No es sólo el asunto del “dios de lo desconocido”, de que la humanidad antigua atribuía a dioses todo aquello que no sabía explicar, sino el hecho de ser creyente como ventaja evolutiva en sí misma. En el caso específico de las mujeres, esto viene con el añadido de que, si eres una mujer criada con la idea de que un dios te ordena tener muchos hijos, es probable que te sometas a ello; mejorando con cada parto las chances de supervivencia del grupo. Un sacrificio (y riesgo) para ella, pero una ventaja para la tribu o nación. También se habla de la religión y sus historias como “pegamento para una tribu” y la imperiosa necesidad de pertenecer a ella.

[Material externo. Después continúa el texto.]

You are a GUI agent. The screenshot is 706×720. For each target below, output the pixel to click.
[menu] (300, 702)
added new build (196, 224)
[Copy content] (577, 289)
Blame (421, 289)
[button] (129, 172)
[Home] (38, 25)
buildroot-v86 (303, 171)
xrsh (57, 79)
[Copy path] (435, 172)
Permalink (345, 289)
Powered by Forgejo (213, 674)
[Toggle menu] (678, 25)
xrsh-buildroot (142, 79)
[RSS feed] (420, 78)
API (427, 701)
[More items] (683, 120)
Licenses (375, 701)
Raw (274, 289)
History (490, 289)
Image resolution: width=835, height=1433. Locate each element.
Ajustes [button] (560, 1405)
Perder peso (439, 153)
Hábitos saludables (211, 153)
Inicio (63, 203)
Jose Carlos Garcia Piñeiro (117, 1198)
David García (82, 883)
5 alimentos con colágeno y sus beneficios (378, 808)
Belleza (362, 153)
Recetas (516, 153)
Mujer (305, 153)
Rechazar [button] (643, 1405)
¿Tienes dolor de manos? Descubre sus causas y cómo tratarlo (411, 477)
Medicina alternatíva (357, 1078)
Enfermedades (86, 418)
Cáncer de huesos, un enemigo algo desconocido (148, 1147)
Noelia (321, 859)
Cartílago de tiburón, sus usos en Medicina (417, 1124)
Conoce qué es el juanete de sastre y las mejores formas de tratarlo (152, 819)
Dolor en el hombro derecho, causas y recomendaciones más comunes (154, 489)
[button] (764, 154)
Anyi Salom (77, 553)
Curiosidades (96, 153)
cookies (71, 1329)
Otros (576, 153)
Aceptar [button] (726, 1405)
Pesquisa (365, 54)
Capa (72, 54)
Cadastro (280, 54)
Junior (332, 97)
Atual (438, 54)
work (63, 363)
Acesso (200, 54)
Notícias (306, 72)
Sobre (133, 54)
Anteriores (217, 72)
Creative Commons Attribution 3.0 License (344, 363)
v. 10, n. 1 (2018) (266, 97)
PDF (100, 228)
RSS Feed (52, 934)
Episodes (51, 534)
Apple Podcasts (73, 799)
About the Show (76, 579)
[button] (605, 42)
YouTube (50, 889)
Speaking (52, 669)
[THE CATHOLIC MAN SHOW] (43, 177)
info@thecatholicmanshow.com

La realidad es que muchos de quienes en la adolescencia cuestionaron a su religión, no se volvieron ateos en la facultad: simplemente cambiaron una fe por otra. Pasaron del catolicismo a una espiritualidad más “light” u “ondas new age”; o pasaron a creer en astros, cristales y todo tipo de pensamientos alternativos. Además, notemos la aparición de “religiones seculares” que practican un durísimo radicalismo, a pesar de no creer en nada sobrenatural. Grupos ideológicos tan fundamentalistas como una secta, operando con los mismos mecanismos psicosociales: fe ciega en premisas y líderes, obediencia a las reglas, líneas estrictas que separan al que pertenece del que no, y furia viciosa contra aquel que abandona al grupo (mucho peor es la traición del apóstata, que la ignorancia inocente del no-iniciado). He visto esas tendencias en algunos grupos de veganos y animalistas, de ciertos feminismos radicales, de libertarios antiestado, de “masculinistas” furiosos contra los avances de las mujeres, o yéndonos a lo más burdo: fanáticos de algún “gurú” o de alguna figura de liderazgo popular.
En alguno de los muchos libros de Rius que devoré en la adolescencia, leí la frase: “creo que dios es una verdadera necesidad para mucha gente, lo cual no demuestra que exista”. Solía enfocarme en la segunda mitad de la oración, ahora le doy más peso a la primera.